The case of Barron v. Baltimore is well known as the primary early test of the Bill of Rights' applicability to the states.

Barron was a wharf owner in the city of Baltimore, whose business was adversely effected when the city diverted some streams, causing siltation and reduced water depth around his docks. Barron sued on the basis that his Fifth Amendment rights had been violated when the city "took" his property without just compensation.

The primary question before the Court was whether the Fifth Amendment to the U.S. Constitution could be made to apply to the states.

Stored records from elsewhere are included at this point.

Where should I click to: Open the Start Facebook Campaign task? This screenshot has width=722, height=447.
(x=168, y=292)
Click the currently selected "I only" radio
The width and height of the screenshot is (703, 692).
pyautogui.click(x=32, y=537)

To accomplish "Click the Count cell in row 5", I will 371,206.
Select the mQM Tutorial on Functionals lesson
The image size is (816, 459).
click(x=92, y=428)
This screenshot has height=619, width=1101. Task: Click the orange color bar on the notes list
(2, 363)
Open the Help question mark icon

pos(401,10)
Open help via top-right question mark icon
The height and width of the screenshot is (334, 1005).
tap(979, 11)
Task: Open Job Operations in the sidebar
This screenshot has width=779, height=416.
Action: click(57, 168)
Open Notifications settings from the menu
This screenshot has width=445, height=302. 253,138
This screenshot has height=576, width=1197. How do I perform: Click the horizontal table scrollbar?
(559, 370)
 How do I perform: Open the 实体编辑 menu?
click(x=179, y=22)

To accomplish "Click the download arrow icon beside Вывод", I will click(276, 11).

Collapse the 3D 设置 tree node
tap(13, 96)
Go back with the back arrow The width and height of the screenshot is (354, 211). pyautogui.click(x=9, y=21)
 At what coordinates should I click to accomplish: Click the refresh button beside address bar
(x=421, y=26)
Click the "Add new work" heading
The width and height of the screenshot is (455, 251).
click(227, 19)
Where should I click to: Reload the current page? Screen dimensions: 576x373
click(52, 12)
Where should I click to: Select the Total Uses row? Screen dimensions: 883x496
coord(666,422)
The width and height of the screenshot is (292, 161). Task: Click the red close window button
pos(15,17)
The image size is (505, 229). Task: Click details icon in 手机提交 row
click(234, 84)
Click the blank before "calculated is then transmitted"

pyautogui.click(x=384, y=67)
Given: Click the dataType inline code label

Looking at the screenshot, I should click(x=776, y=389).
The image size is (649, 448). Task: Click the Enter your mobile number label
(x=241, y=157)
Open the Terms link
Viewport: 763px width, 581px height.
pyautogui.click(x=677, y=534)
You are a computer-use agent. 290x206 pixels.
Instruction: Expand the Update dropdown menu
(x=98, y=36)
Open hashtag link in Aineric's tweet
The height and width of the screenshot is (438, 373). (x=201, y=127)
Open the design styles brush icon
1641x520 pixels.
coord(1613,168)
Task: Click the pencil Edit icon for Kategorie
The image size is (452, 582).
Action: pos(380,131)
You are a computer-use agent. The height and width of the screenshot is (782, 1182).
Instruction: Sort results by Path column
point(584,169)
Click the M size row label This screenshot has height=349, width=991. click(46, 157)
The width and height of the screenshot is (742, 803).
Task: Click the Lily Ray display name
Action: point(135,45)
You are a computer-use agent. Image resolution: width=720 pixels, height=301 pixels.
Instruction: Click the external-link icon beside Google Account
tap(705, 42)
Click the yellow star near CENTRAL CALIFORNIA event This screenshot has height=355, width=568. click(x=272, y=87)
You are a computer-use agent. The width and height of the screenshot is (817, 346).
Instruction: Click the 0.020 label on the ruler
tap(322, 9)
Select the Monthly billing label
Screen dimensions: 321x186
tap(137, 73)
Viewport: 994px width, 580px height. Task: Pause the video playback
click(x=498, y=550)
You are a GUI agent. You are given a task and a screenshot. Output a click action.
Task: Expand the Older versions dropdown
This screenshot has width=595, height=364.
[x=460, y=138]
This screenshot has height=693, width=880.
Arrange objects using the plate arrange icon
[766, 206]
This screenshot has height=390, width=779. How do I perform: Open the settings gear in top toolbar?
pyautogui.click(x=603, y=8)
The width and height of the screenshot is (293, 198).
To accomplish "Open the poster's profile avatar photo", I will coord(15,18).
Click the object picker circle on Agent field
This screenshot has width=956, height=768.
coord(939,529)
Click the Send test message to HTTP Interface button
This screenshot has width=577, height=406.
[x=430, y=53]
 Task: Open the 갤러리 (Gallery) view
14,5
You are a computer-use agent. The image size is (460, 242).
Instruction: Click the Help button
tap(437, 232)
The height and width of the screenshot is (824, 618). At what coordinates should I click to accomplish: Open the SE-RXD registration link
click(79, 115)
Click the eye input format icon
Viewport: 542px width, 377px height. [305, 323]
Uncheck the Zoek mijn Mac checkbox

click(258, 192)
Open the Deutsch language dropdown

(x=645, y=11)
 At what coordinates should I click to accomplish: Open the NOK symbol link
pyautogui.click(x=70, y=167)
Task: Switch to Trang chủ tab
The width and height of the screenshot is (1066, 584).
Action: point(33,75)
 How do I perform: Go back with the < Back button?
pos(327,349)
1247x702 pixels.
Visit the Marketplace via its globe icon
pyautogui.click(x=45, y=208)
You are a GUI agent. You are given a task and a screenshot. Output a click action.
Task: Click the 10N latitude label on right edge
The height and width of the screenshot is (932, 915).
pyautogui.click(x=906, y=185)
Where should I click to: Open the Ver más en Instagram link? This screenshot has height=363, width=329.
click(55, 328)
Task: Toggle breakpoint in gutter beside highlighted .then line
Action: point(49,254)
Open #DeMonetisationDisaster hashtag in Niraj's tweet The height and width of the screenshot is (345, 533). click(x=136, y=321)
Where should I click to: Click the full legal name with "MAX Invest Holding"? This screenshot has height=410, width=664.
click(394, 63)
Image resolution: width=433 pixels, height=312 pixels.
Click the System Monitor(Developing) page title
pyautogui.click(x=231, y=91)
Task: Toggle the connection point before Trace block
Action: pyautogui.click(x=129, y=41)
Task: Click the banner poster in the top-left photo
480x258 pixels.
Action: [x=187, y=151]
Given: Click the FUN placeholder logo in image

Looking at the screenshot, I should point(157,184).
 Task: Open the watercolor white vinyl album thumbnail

In carefully reviewing the history of the Bill of Rights, Chief Justice John Marshall arrived at the conclusion that the Bill of Rights only restrained the federal government, and that relief in cases such as Barron's would have to be sought under the individual state constitutions.

Originally a supporter of strong national power -- a view which might have changed his outlook in this case -- Marshall was affected by changes in the political environment and the Court's make-up. In 1845, the Court confirmed Barron in a similar case, Permoli v. New Orleans.

The passage of the Fourteenth Amendment in 1868 appeared to iron out the balance of national versus state interests under the Bill. Though the Court confirmed the Fourteenth as a limit on state power in the 1884 case of Hurtado v. California, it was not until the 1930's that the Court began to deal with most of the issues in the Bill of Rights individually, and to toss out the precedent of Barron.

Today all of the requirements of the Bill of Rights are assumed to be operable against the states.